January 31, 2012
House Small Business Committee Chairman Sam Graves, R-Mo., on Tuesday introduced legislation to encourage a higher percentage of federal contracts to go to small business, along with a separate bill to elevate agency Offices of Small and Disadvantaged Business Utilization.
Graves’ GET Small Business Contracting Act would raise the small business prime contracting goal from the current 23 percent to 25 percent, while withholding bonuses from agency managers who fail to meet the goal. He estimates the 2 percent increase would bring $11 billion in new federal contracts to small businesses. The government spent about $535 billion in contracting in fiscal 2010, according to the Office of Management and Budget.

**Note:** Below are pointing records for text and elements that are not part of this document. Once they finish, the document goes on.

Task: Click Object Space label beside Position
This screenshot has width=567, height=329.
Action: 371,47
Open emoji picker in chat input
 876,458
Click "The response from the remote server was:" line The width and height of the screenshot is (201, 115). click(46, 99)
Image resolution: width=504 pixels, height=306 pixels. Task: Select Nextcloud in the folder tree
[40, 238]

“Because the federal government spends half a trillion dollars on contracted goods and services, we owe it to the taxpayers to make sure their money is used wisely and efficiently,” Graves said in a statement. “Government contracting offers a unique opportunity to invest in small businesses while also stimulating our economy, considering small businesses create the majority of jobs -- 65 percent over the last 17 years. Small businesses have proved time and time again that they can perform a service or produce goods for the government cheaper and often quicker than their larger counterparts; however, various bureaucratic impediments remain for small contractors.”
The Obama administration missed its small business contracting goal by 3 percent in 2010, according to Graves. His bill also would seek to use more small businesses as subcontractors, raising the goal from the current 35 percent of subcontracted dollars to 40 percent.

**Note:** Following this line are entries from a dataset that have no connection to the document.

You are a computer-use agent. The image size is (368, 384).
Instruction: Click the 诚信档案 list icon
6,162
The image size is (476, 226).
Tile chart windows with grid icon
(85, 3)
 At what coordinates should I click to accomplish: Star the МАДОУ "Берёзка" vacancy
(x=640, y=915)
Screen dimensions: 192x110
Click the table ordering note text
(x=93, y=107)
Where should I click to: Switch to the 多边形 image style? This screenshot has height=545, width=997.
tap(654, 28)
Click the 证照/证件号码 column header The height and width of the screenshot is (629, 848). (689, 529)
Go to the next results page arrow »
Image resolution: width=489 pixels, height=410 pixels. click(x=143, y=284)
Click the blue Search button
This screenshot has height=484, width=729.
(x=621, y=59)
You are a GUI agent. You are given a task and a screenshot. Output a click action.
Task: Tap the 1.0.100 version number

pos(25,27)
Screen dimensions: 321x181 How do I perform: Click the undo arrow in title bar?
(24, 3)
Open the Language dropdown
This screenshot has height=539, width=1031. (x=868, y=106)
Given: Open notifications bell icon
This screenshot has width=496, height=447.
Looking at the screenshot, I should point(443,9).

Graves is also offering a second bill, the Small Business Advocate Act, that would promote greater use of contractors, prime and sub, at each agency’s Office of Small and Disadvantaged Business Utilization.

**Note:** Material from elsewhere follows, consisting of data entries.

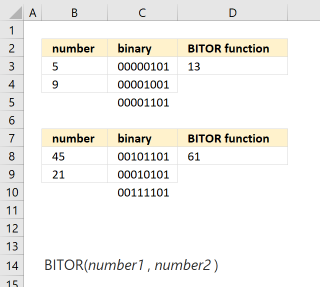Select cell with binary 00001101
320x287 pixels.
point(142,102)
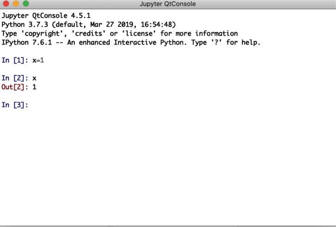Screen dimensions: 336x227
Task: Click the yellow minimize window button
Action: coord(15,4)
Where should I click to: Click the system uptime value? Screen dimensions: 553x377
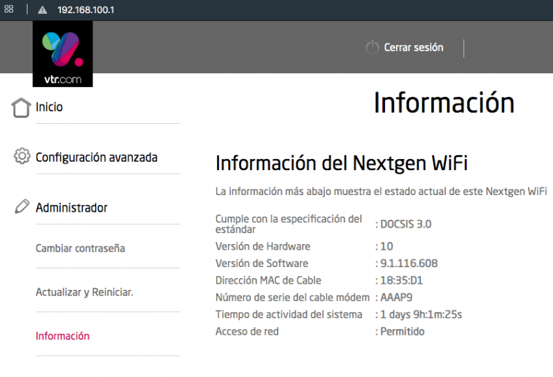click(x=421, y=315)
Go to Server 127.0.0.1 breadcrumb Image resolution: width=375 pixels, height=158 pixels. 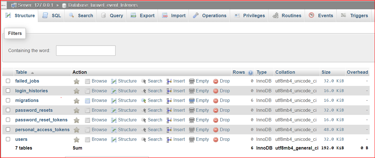coord(35,5)
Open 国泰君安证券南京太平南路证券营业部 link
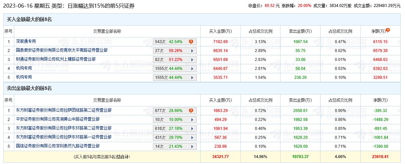 (62, 50)
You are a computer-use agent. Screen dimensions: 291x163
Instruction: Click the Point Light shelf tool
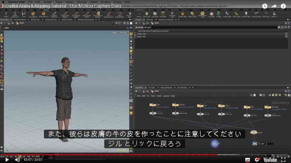tap(147, 14)
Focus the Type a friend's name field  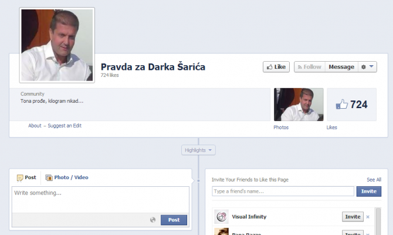pyautogui.click(x=283, y=192)
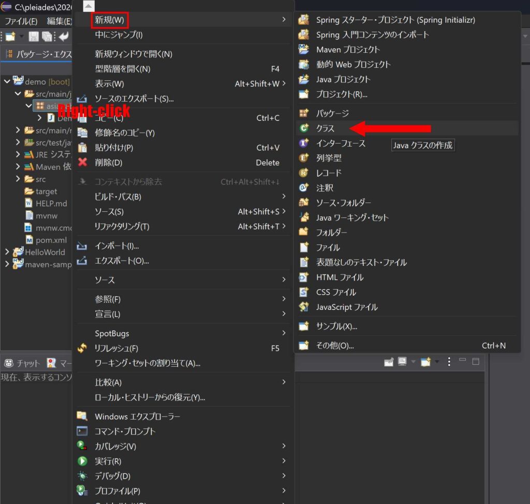Screen dimensions: 530x504
Task: Click the インターフェース (Interface) icon
Action: click(x=304, y=143)
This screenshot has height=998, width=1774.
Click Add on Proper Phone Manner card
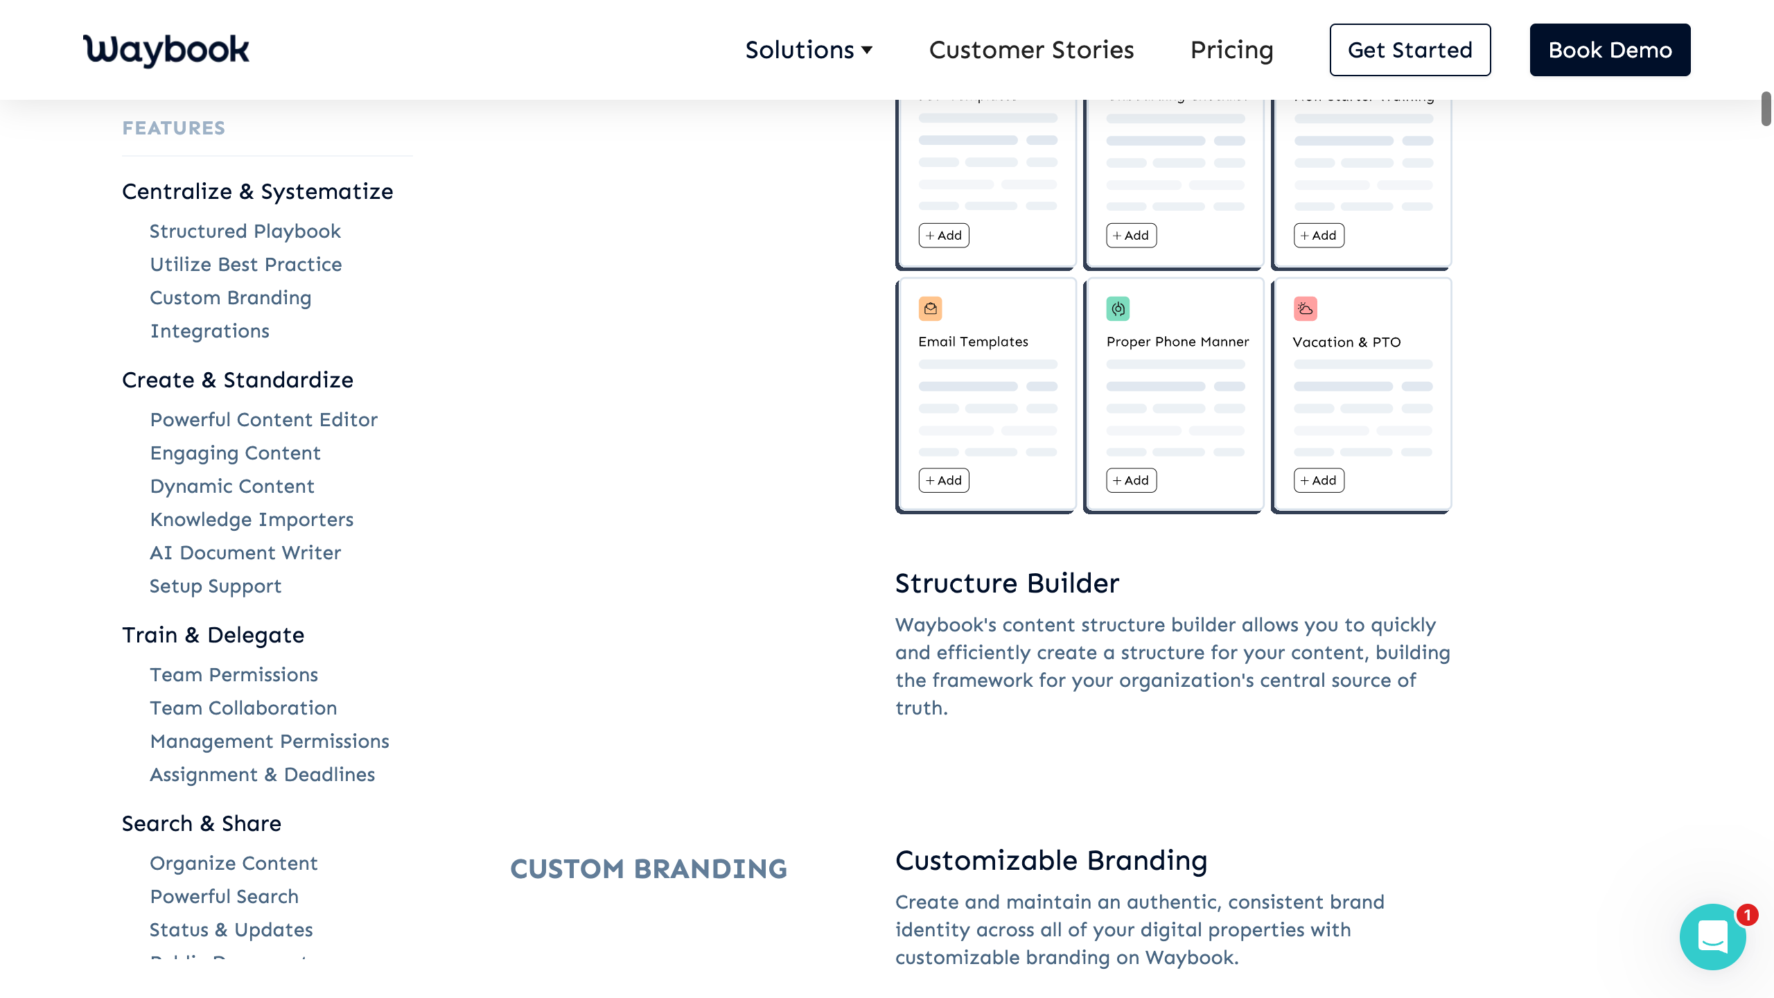pos(1131,480)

OSDBUs were created in 1978 to reserve some federal contracts for for-profit small business concerns in which socially and economically disadvantaged individuals own at least a 51 percent interest and manage and control daily business operations. Their director’s place in the hierarchy has varied by agency.
The Graves bill would elevate those directors to senior acquisition leaders and prohibit them from holding any other position “so they can concentrate on their advocacy responsibilities,” a statement said. “This legislation makes it easier for the OSDBU to advocate for small business contracts, focus on acquisition assistance, and fight insourcing and unjustified contract bundling.”
This bill would require directors to be GS-15s or members of the Senior Executive Service and their performance reviews to be done by agency heads. “Acting as the OSDBU director,” Graves said, “is often simply another assigned duty for a senior official that lacks the authority to challenge decisions made by the chief acquisition officer or senior procurement executive.”
In April 2010, President Obama set up a task force to boost small business contracting opportunities.
The Graves bills come on a day when President Obama is releasing a package of proposed tax breaks for small businesses, including elimination of taxes on capital gains for investments in small businesses.